THE INPUT: Begin
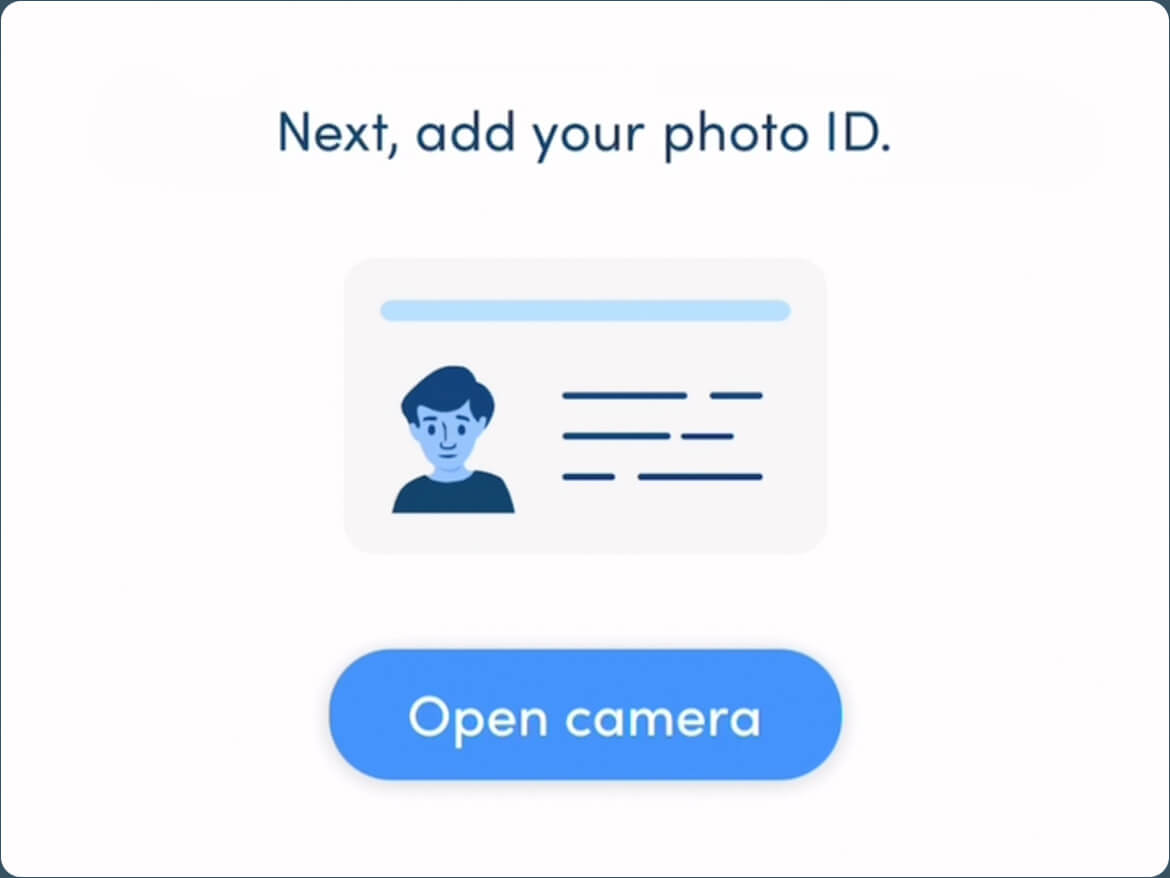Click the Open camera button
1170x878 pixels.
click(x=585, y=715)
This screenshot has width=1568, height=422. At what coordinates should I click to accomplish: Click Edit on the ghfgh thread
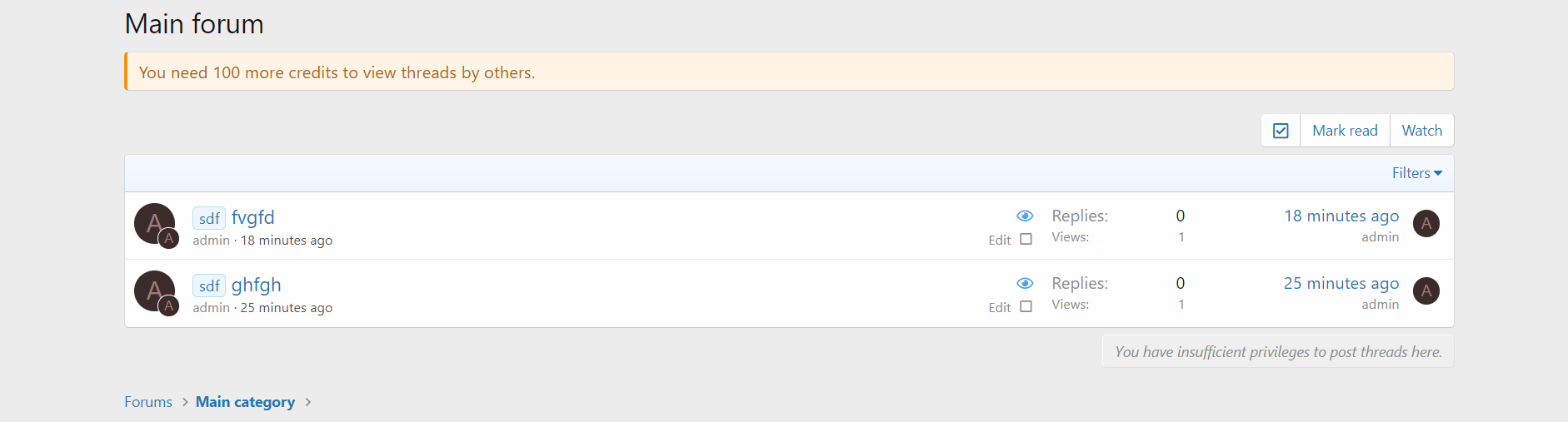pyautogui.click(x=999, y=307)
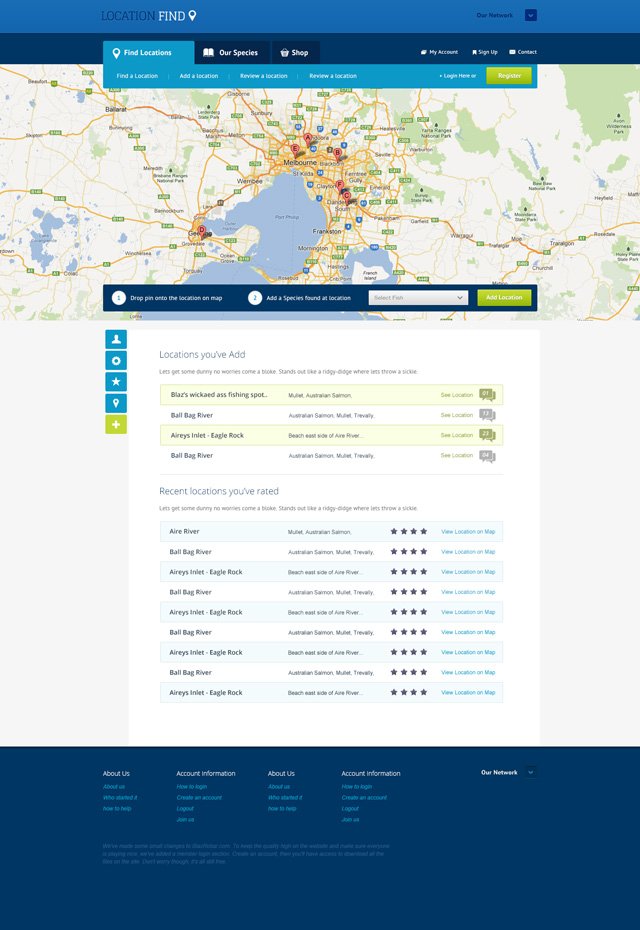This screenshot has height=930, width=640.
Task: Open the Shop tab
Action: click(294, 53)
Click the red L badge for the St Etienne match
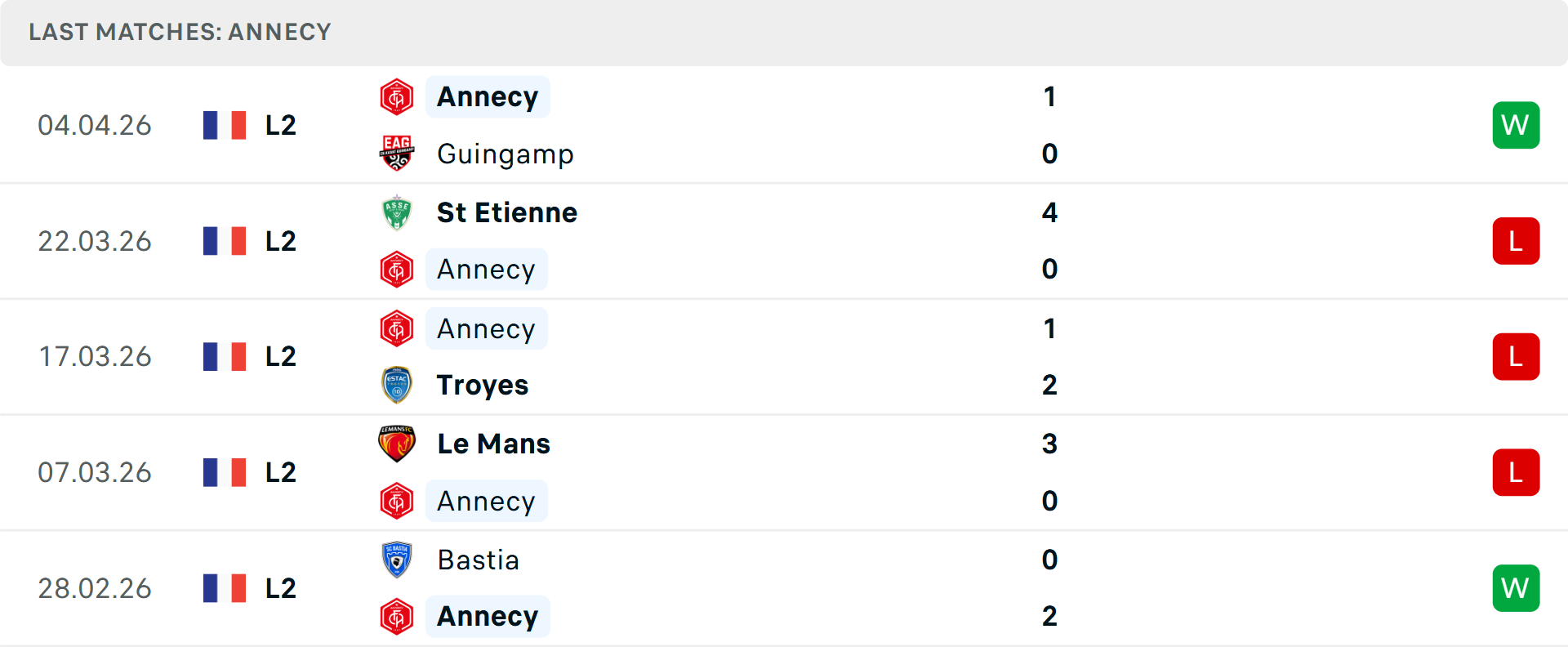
THE INPUT: End
Please copy exactly the lines from the one containing "This screenshot has width=1568, height=422." through the end of the records above, leaving out every picture.

*SOLUTION TO THE EXERCISE*
This screenshot has width=1568, height=422. At what coordinates should I click to accomplish: Click Edit on the ghfgh thread
pyautogui.click(x=999, y=307)
This screenshot has height=930, width=640.
Task: Open the Shop tab
Action: click(294, 53)
Click the red L badge for the St Etienne match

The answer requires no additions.